You would also need to have your Azure account ready for the deployment steps.
Install the Docker extension
To enable fully integrated Docker experience, you can install the Docker extension for VS Code. This extension makes it easy to build and deploy containerized applications from Visual Studio Code. To install the Docker extension, open the Extension view by pressing ⇧⌘X (Windows, Linux Ctrl+Shift+X) and search for
vscode-docker to filter the results. Select the Docker Support extension.
For more information, please check Working with Docker.
Containerize the application
Build your project. Navigate to the
complete folder of the Sprint Boot application, and run below Maven command in the terminal to create the Java assembly files.
mvn clean package
Docker has a simple Dockerfile file format that it uses to specify the "layers" of an image. Now create a Dockerfile in our project under the
complete folder with the following content:
FROM openjdk:8-jdk-alpine VOLUME /tmp EXPOSE 8080 ADD target/gs-spring-boot-0.1.0.jar app.jar ENV JAVA_OPTS="" ENTRYPOINT exec java $JAVA_OPTS -Djava.security.egd=file:/dev/./urandom -jar /app.jar
Now right click the DockerFile from the Explorer, and choose the Build Image command from the context menu. You will be prompted to name your image and once it's done, you can see the image in your Docker Explorer provided by the Docker Extension.
Run your container image locally
Click the Run command by right clicking the image you just built and your Docker image will start running locally.
Test the web app by browsing to
http://localhost:8080 using a web browser.
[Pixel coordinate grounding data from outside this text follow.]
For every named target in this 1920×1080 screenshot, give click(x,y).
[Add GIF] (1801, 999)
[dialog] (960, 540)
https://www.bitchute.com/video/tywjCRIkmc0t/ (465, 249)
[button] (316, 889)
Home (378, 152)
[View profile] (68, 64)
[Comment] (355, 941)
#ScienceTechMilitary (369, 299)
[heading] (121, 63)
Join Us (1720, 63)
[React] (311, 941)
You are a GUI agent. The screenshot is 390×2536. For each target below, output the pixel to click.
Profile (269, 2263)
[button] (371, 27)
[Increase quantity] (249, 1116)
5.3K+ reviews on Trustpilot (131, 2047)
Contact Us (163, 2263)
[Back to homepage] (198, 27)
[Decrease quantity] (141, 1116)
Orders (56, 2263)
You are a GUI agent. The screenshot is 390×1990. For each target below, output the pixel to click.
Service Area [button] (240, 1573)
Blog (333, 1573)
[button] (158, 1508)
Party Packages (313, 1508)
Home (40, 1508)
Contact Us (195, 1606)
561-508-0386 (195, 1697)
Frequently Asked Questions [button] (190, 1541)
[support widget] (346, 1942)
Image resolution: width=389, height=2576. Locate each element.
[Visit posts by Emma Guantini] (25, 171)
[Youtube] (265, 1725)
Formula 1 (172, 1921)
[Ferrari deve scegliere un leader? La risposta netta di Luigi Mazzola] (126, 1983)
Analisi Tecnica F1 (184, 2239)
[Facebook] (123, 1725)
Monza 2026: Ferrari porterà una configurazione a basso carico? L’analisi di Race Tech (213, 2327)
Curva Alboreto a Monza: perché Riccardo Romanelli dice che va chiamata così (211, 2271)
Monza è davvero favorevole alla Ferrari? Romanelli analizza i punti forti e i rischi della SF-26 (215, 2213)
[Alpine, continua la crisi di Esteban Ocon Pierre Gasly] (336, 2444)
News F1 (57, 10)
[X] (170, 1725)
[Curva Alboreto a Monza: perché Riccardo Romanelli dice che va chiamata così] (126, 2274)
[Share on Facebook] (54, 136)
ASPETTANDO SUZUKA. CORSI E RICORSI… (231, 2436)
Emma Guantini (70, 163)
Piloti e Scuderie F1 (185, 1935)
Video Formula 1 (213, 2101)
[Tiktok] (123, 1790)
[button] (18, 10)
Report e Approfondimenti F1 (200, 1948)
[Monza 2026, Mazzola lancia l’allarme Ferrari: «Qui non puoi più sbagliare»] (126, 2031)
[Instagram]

You should see the following message displayed: "Greetings from Spring Boot!".
Push your image to Docker Hub
You can deploy your docker image to Azure from either public or private container registry. In this tutorial, we will use Docker Hub. If you do not have a DockerHub account, create one from Docker Hub
The first time you expand the DockerHub node in Docker Explorer, you'll be prompted to log into your DockerHub account.
Your user name and password are stored in your operating system credentials vault (for example, MacOS keychain or Windows Credential Store) so that you don't need to log in every time. You can log out of DockerHub by right clicking on the DockerHub label and choosing Log Out. This will delete the credentials from the OS store.
Then push your image to DockHub. Make sure the name of your image starts with your Docker ID.
Deploying images to Azure App Service
With the Docker Explorer, you can deploy images from DockerHub Registries or Azure Container Registries, directly to an Azure App Service instance. This functionality requires installing the Azure Account extension and an Azure Subscription. If you do not have an Azure subscription, sign up today for a free 30 day account and get $200 in Azure Credits to try out any combination of Azure services.
To log into Azure, run Azure: Sign in from the Command Palette (⇧⌘P (Windows, Linux Ctrl+Shift+P)). You can then sign into your account using the Device Login flow. Click on Copy & Open to open your default browser.
Paste in the access code and continue the sign in process.
You can now right click on an image in DockerHub or an Azure Container Registry and choose Deploy Image to Azure App Service.
From here you will be prompted for a Resource Group, location, an App Service Plan, and a globally unique website name. Once it's deployed to Azure App Service, you will get a URL for the web app running in the cloud!